It was the last day of Dreamforce ’13. Francis Pindar (@radnip) and I had just finished up manning the Genius Bar that morning, and box lunches in hand, we trekked the 10 blocks from the Hilton Grand Ballroom over to the Yerba Buena Center for the Arts where Parker Harris’s True to the Core session was in progress (a very popular session with the Salesforce Community). Shawna Wolverton was just finishing a presentation and Q&A was starting.
One of the first questions that came up in Q&A was about some challenges with the non-profit starter pack which spawned an interesting side discussion. Steve Tamm, CTO, jumped into the conversation and mentioned the concept of “People” records. Now why did I think this topic was particularly interesting? It alluded to a potentially fresh look at how people exist in Salesforce.
Today in Salesforce the concept of people are isolated to two objects – Leads and Contacts. For those of us that grew up with Salesforce over the last 10 years or so, it makes sense. For those businesses that don’t have the concept of Leads, or for organizations or users coming from other databases where a Contact can exists in multiple tables, there can be a lot of confusion. So much so, that I dedicated a ShellBlack Whiteboard video blog post on the subject of understanding the concept of Leads and Contacts and how they differ in the database.
People come in many flavors, shapes and sizes
In Salesforce you can have all sorts of Contacts – people who work at a company, your prospects, your customers, and internal Users. When you go down a level and look at the concept of people by industry the relationships get more complex. How do you treat insurance policy holders or beneficiaries, doctors and patients, donors and volunteers, referrers or brokers?

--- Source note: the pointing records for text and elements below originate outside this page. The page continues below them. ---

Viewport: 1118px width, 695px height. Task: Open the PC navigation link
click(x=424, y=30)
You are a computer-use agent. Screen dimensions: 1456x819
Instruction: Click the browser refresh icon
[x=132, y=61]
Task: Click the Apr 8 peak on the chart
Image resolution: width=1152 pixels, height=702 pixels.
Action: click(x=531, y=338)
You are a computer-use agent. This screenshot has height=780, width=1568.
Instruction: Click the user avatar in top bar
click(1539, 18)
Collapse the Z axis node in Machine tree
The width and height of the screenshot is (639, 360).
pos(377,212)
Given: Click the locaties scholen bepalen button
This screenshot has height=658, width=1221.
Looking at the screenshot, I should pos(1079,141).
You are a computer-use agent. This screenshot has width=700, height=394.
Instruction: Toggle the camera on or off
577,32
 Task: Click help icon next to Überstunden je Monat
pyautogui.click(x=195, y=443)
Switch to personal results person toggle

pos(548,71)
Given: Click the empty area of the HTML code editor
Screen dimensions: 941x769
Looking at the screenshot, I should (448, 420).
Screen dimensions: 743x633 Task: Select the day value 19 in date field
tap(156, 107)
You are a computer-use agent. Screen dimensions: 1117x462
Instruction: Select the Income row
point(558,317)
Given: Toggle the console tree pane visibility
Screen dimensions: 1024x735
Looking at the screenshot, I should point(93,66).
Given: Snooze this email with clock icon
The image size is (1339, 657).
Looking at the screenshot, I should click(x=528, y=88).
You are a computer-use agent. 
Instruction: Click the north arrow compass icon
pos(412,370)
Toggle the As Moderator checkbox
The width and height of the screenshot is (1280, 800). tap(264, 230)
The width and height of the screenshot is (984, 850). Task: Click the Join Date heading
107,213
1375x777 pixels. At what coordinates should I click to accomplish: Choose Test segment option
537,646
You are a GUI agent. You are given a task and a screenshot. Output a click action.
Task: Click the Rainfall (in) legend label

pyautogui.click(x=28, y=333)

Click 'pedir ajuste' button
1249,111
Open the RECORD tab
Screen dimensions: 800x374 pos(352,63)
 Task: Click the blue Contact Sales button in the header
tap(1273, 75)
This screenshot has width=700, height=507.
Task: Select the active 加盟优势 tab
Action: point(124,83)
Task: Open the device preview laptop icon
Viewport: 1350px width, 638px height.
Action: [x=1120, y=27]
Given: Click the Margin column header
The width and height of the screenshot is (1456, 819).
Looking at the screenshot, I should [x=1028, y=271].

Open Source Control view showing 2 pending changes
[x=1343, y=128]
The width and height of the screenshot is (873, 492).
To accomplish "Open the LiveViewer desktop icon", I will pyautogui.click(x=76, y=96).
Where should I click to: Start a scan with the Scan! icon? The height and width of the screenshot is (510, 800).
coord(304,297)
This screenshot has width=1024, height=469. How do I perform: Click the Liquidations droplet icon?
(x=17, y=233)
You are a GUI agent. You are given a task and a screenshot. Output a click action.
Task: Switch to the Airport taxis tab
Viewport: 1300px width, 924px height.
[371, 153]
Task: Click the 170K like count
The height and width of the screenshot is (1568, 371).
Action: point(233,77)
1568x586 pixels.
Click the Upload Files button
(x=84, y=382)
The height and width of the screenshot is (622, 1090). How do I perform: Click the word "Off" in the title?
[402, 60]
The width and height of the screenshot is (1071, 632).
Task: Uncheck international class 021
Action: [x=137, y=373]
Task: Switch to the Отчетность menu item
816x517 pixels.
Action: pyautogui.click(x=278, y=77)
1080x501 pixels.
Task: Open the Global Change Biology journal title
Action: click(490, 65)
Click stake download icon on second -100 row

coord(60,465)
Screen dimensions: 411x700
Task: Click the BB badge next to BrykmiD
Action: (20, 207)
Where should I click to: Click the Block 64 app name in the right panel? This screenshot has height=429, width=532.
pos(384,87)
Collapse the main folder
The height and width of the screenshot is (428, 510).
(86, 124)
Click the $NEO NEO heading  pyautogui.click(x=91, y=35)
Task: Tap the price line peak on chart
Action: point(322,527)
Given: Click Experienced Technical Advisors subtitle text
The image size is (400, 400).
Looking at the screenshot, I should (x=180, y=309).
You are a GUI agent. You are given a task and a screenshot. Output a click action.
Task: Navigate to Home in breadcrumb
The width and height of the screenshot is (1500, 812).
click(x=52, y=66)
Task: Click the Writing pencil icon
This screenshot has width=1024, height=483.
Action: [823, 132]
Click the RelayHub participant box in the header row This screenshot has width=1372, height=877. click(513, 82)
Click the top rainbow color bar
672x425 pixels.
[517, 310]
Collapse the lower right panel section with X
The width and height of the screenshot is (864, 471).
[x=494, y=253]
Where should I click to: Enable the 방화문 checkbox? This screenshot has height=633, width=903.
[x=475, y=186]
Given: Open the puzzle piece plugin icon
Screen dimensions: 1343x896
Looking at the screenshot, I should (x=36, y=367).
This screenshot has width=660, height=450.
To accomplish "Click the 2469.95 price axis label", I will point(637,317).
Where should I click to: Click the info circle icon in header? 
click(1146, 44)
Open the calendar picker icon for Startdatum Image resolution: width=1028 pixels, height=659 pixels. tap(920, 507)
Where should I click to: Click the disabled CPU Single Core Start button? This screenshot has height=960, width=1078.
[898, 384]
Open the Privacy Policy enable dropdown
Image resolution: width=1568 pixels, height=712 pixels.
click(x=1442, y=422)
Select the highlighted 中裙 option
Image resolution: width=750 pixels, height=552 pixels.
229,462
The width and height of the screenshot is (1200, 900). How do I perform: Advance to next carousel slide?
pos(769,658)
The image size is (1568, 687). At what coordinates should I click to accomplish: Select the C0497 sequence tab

Traditionally when someone said “person” the best practice was always to make a Lead or Contact to ensure down the road you didn’t miss out on native functionality. If you needed to relate two Contacts together you could use a lookup field or a custom object to create a join relationship in the database. Depending on the complexity of your business, tracking and reporting against all the one-to-many and many-to-many relationships gets complicated. It can also make the Contact page, with the extra Related Lists to track the relationships between Contacts, very busy. Admins have to leverage record types and unique page layouts to help Users make sense of the relationships (e.g. this is the “Broker” Contact page layout vs. the “Client” page layout). When a person can only be a Contact record, there can be a lot of work keeping the relationships straight and logical to your end users.
Should every person be a Contact?
There are instances where you need to capture the name of the person but you feel like that individual doesn’t deserve being a full-fledged Contact. For example, let’s say you have a donor giving a contribution in the name of someone (e.g. “in memory of”). You probably want the donor to be a full Contact (with email, phone etc.), but the person being named in the donation probably should not be a full Contact. In this use case, you only have a name of the person and no other contact information so it would be a relatively weak low-value record (not to mention you avoided creating another record in the database).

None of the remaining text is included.